START DATA SUPPLIED

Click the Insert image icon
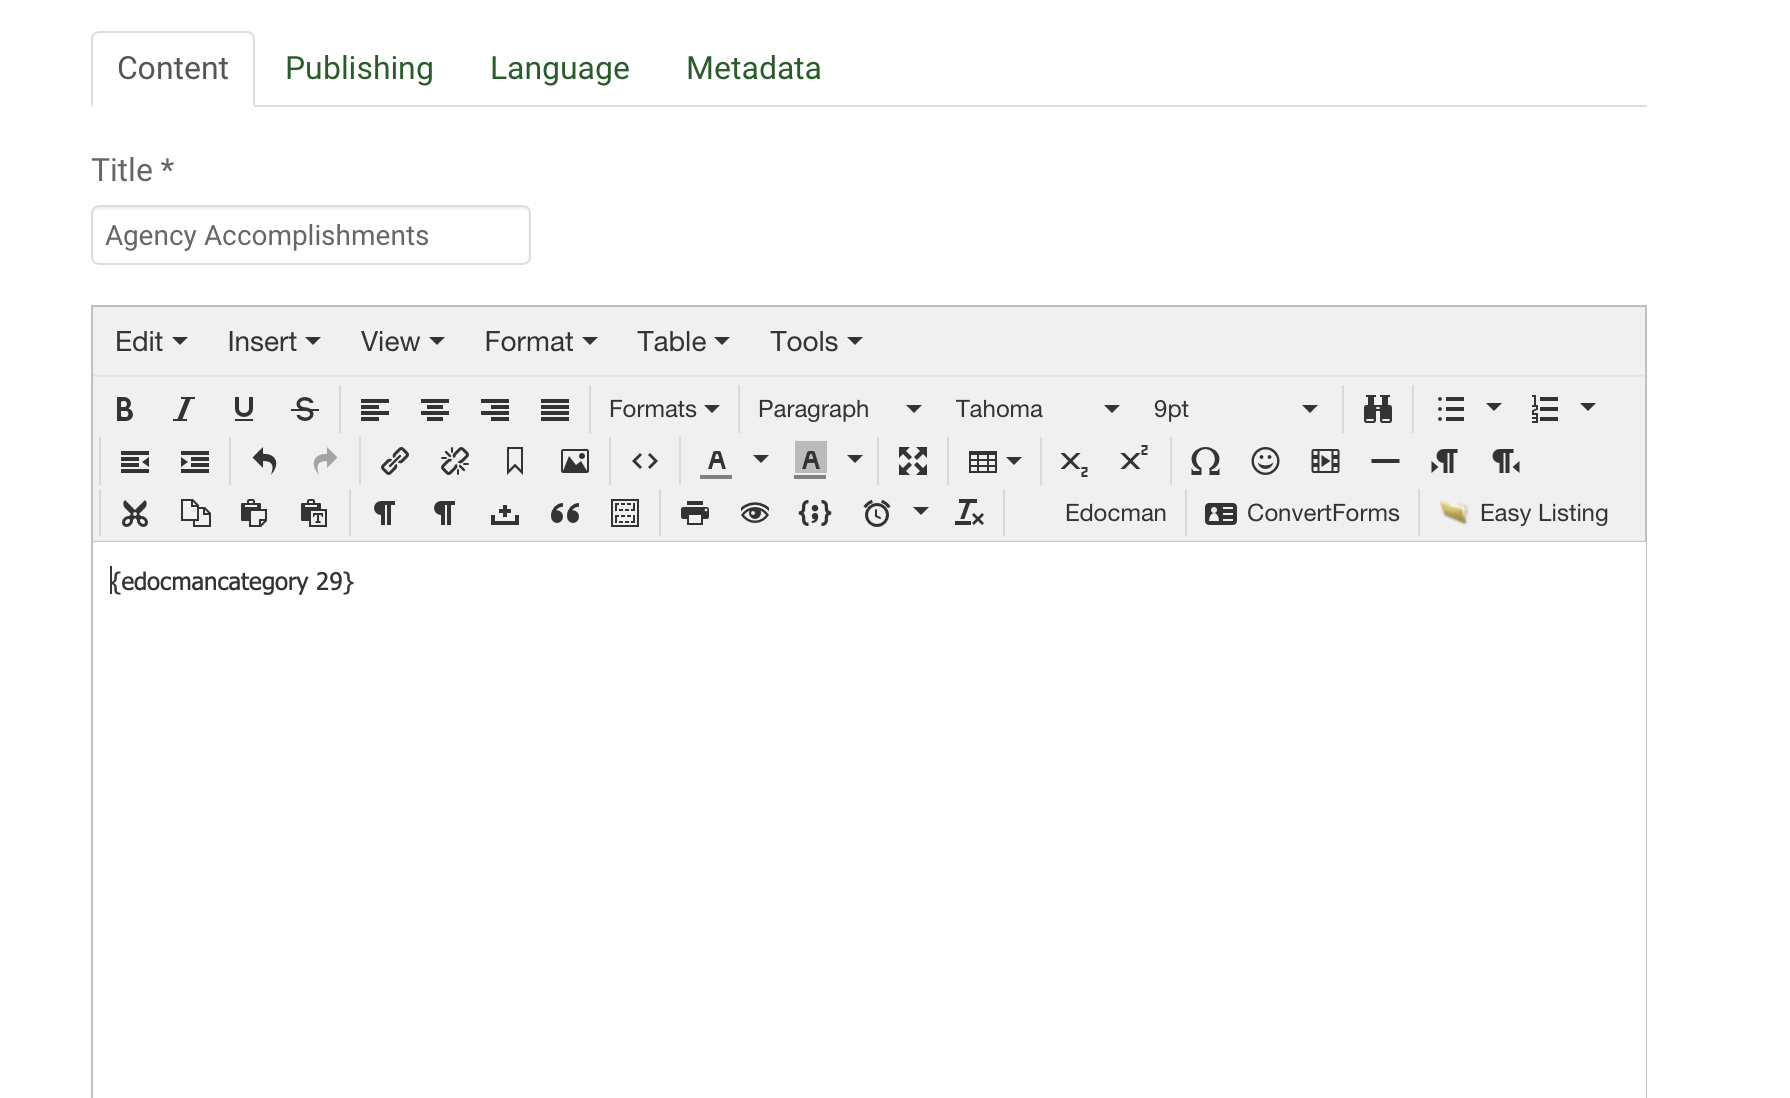575,461
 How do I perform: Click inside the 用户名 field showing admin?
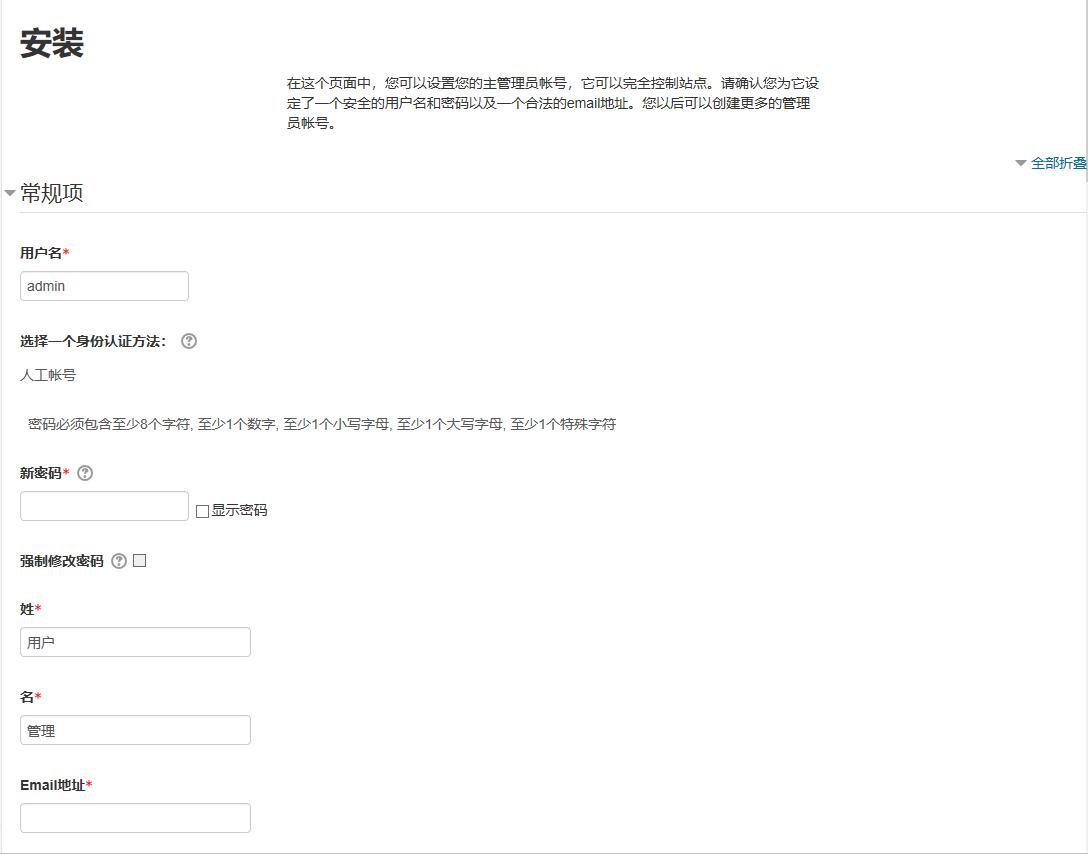click(x=104, y=285)
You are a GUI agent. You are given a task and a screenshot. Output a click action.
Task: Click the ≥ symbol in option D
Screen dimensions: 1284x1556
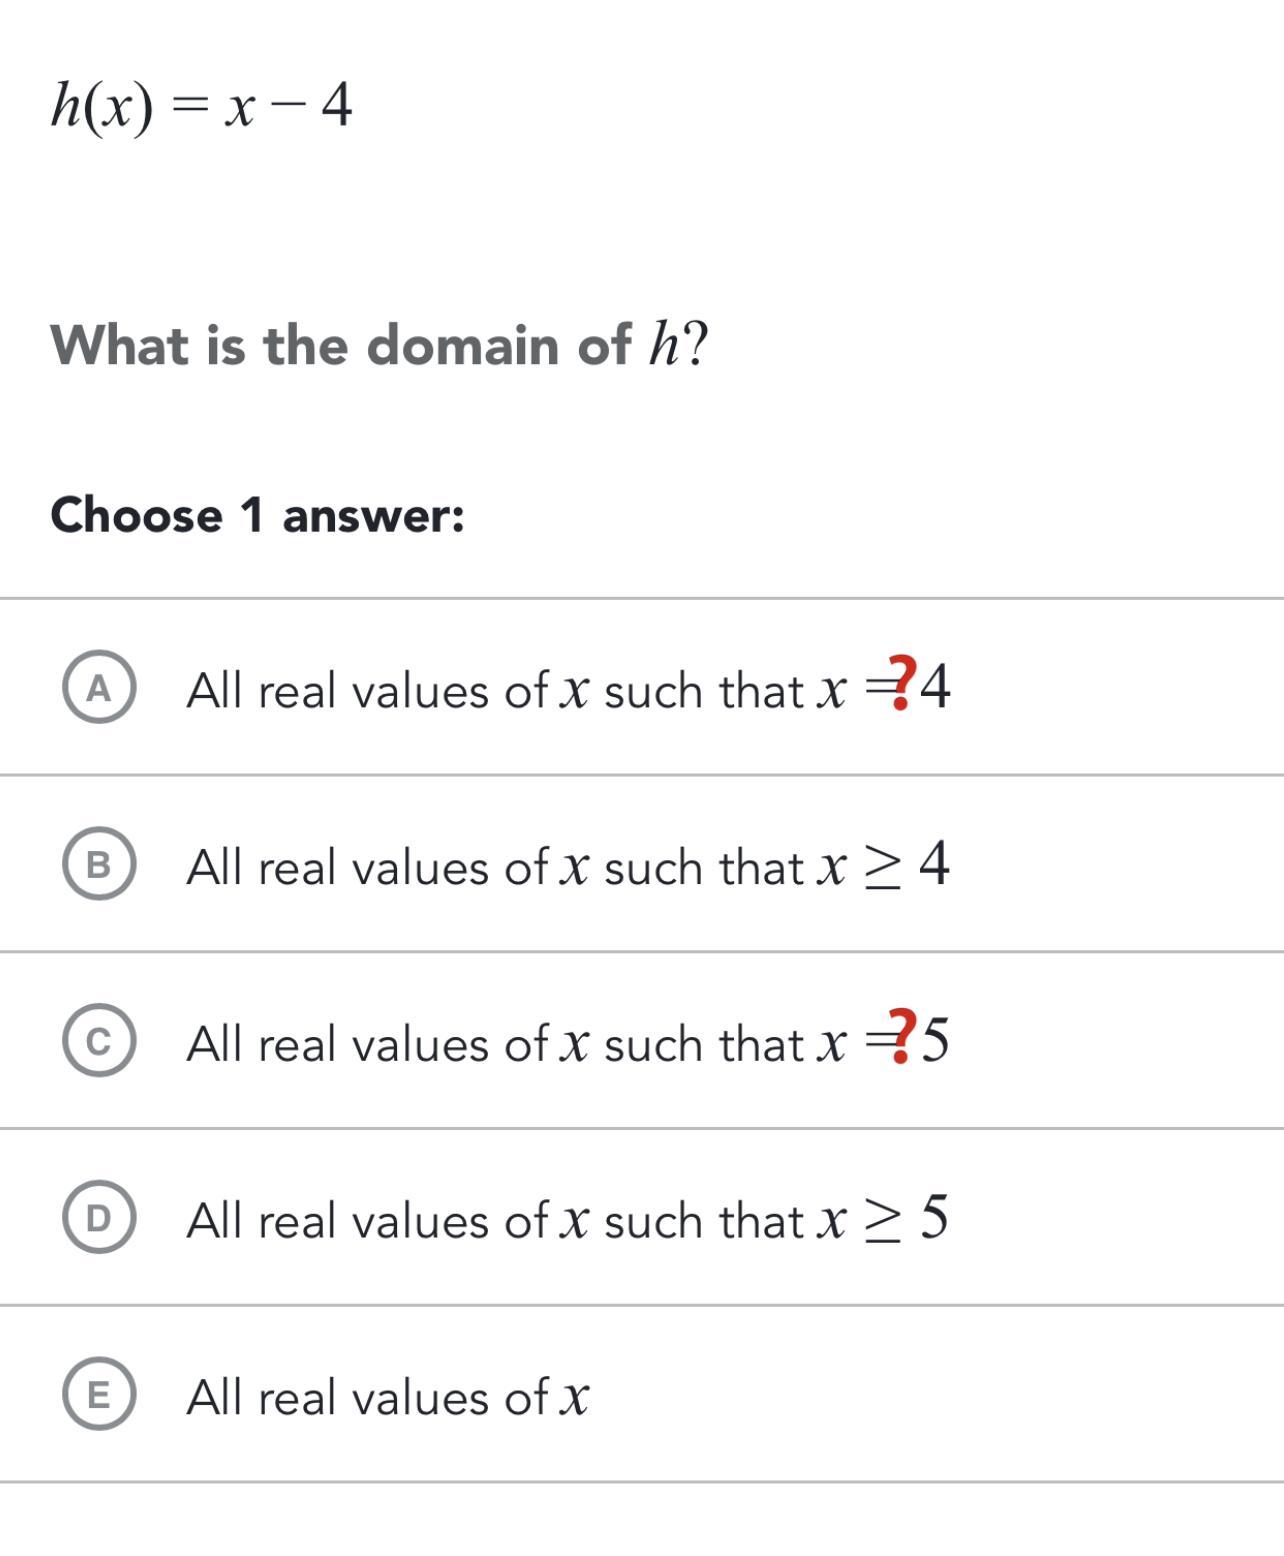click(x=882, y=1220)
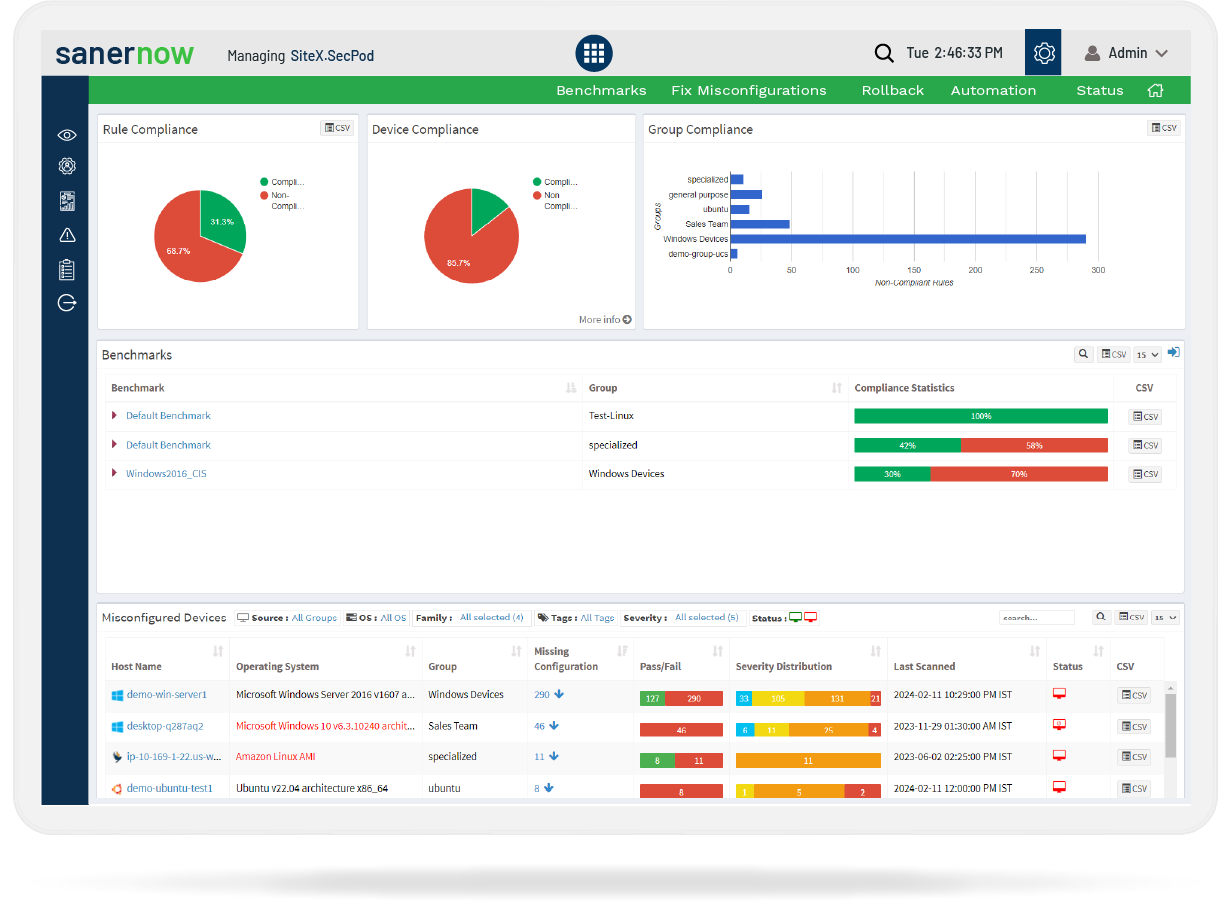The width and height of the screenshot is (1231, 903).
Task: Open Benchmarks page-size dropdown showing 15
Action: (1147, 354)
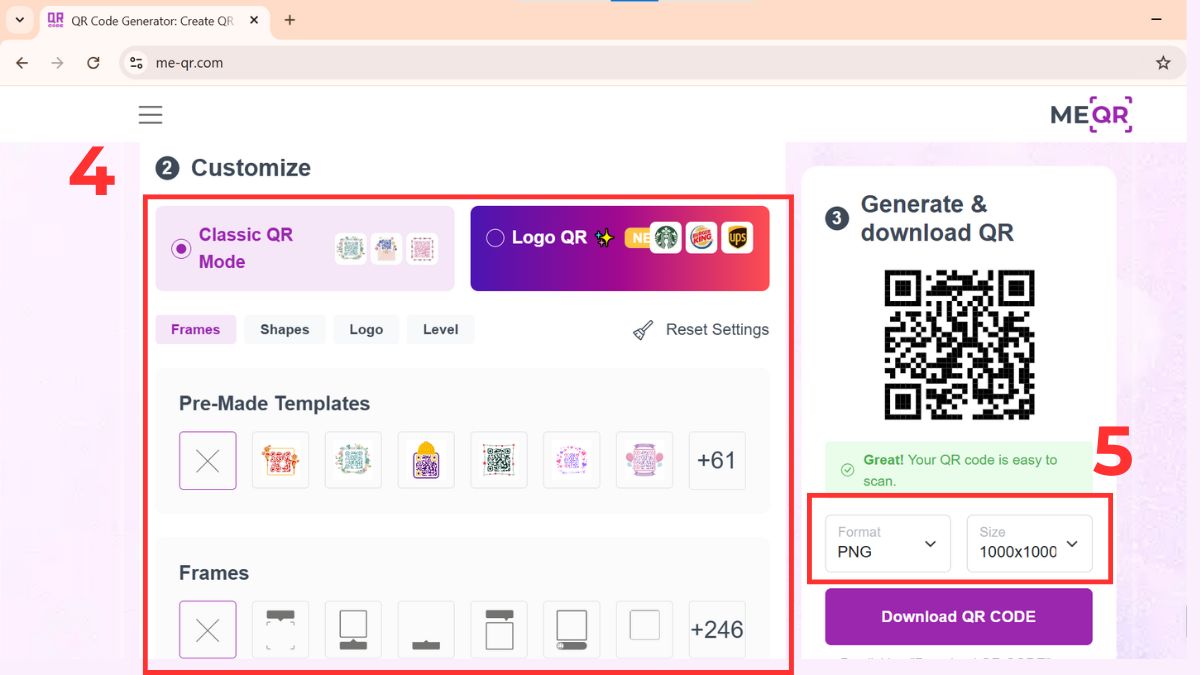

END DATA SUPPLIED

**HOW TO COMPLETE THIS TASK**
Your copy must start at the line that holds "How do I perform: Click" and end at the last line of the data, both included; it must contain no pictures.

**WRITTEN SOLUTION**
 How do I perform: Click inside the 用户名 field showing admin?
click(x=104, y=285)
You are a GUI agent. You are given a task and a screenshot. Output a click action.
Task: Click the ≥ symbol in option D
Screen dimensions: 1284x1556
click(x=882, y=1220)
The width and height of the screenshot is (1231, 903).
Task: Open Benchmarks page-size dropdown showing 15
Action: (1147, 354)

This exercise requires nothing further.